━━━ Stored rows ━━━

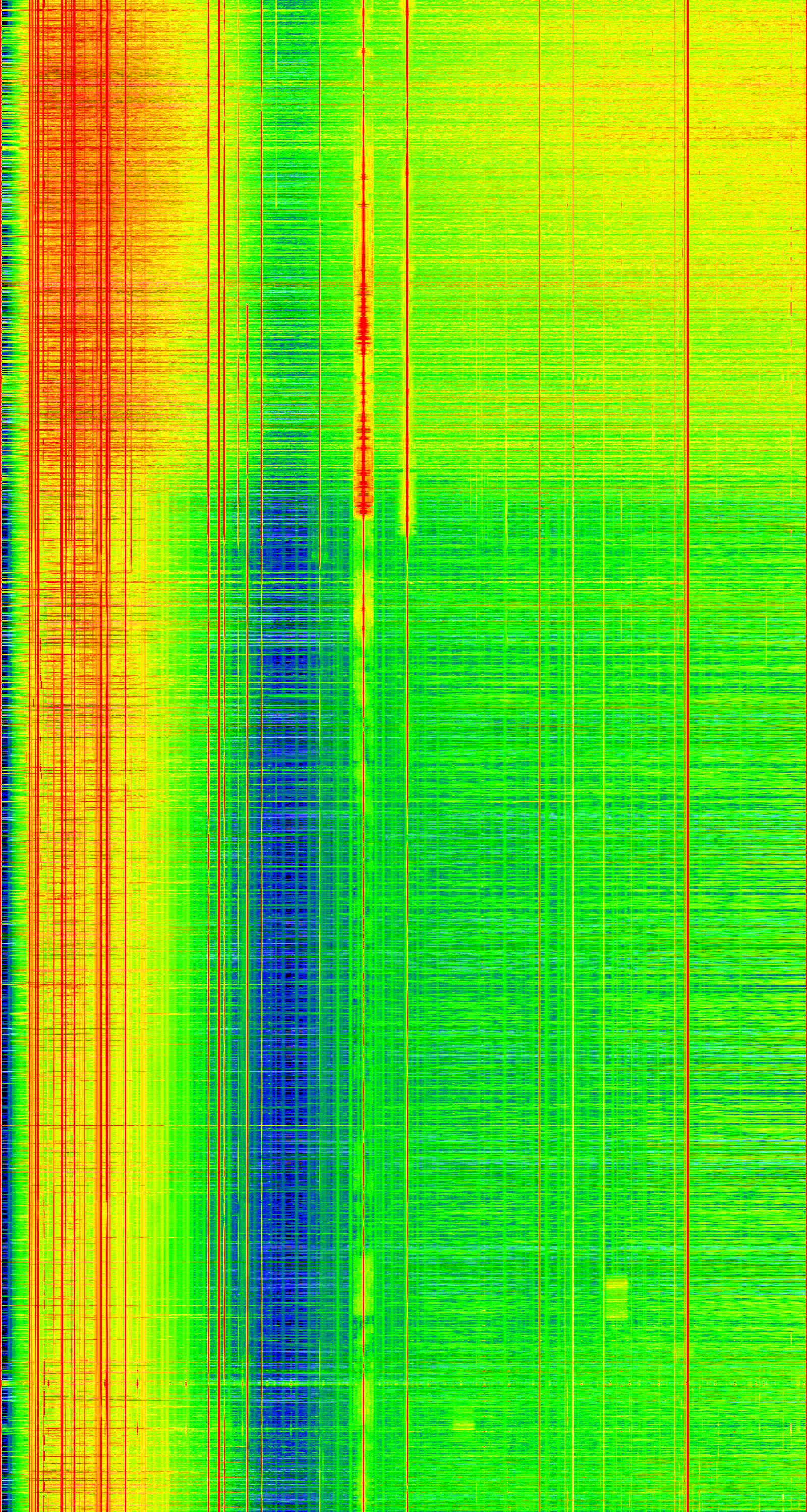Click the yellow halo segment just below the wide center signal
Viewport: 807px width, 1512px height.
[364, 587]
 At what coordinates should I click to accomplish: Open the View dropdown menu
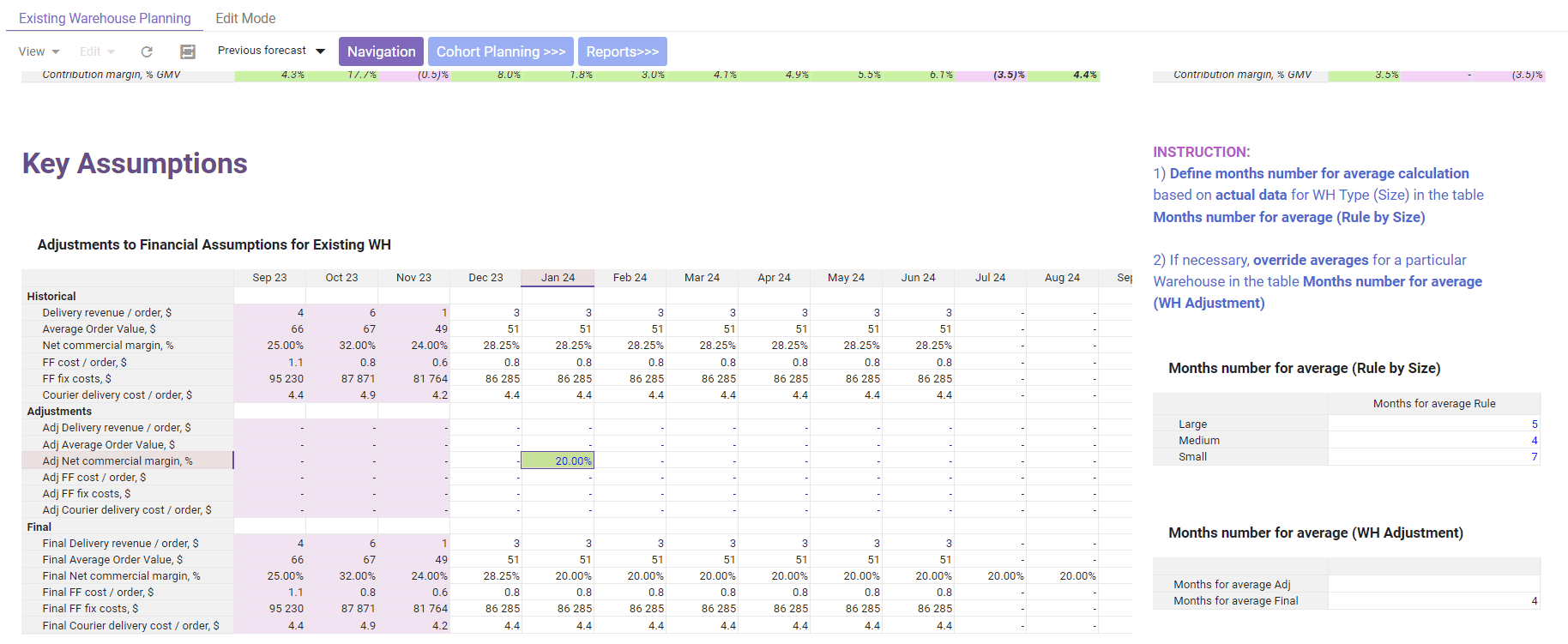pyautogui.click(x=39, y=52)
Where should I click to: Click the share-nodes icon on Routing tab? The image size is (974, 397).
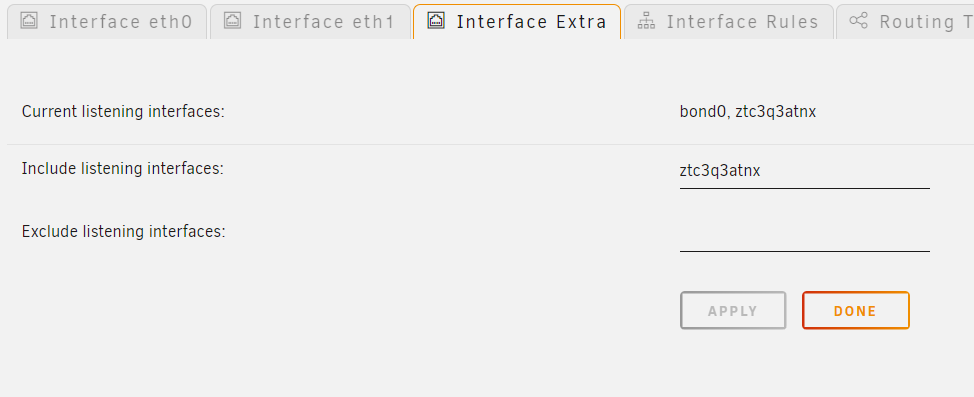point(858,21)
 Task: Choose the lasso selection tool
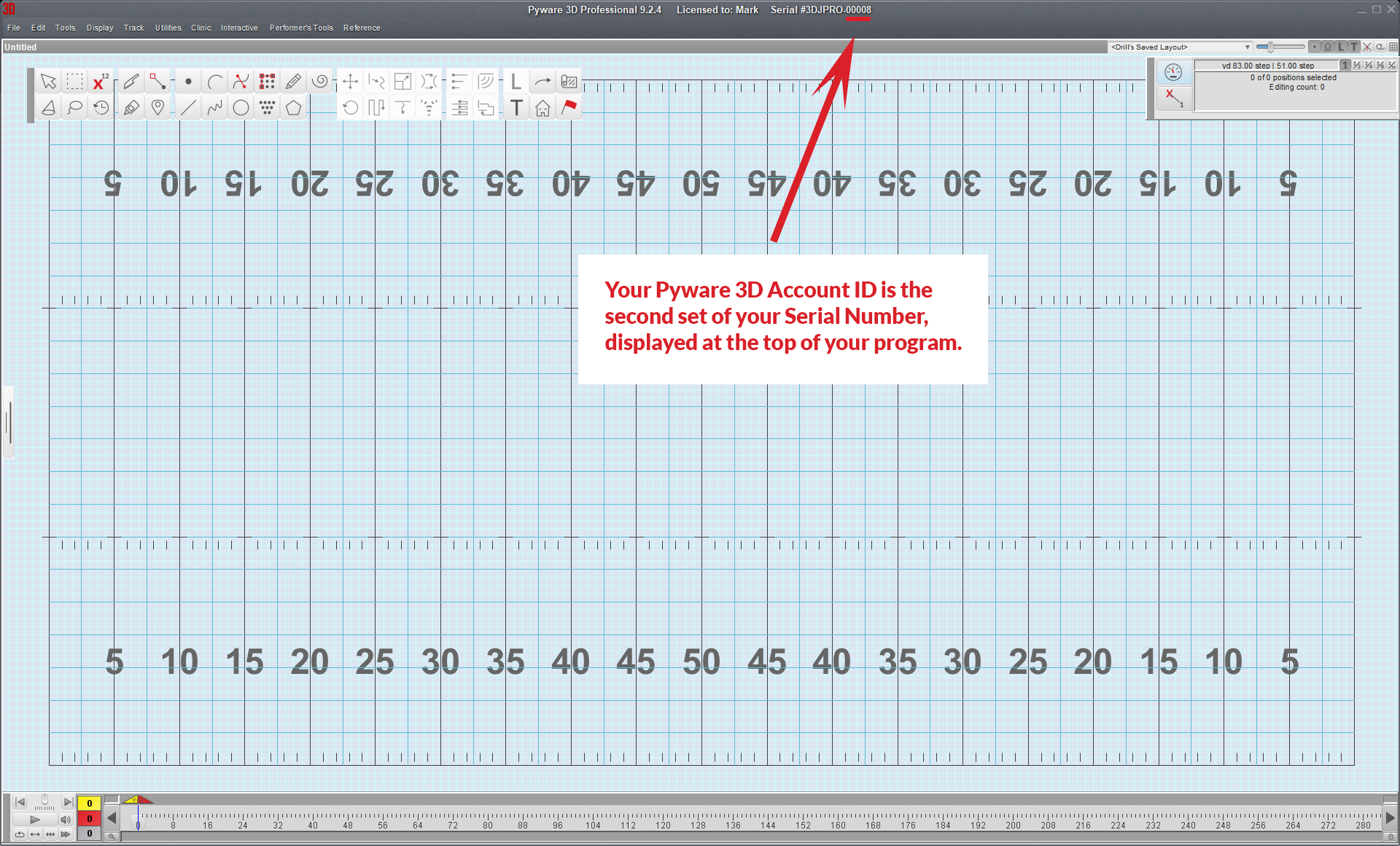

━━━

### What you need to do
Copy every line of the items above exactly as they appear, from the first to the last, but leave out the pictures.

### Problem solution
Click the yellow halo segment just below the wide center signal
Viewport: 807px width, 1512px height.
[364, 587]
 At what coordinates should I click to accomplish: Open the View dropdown menu
pyautogui.click(x=39, y=52)
Where should I click to: Click the share-nodes icon on Routing tab? The image size is (974, 397).
point(858,21)
 Task: Choose the lasso selection tool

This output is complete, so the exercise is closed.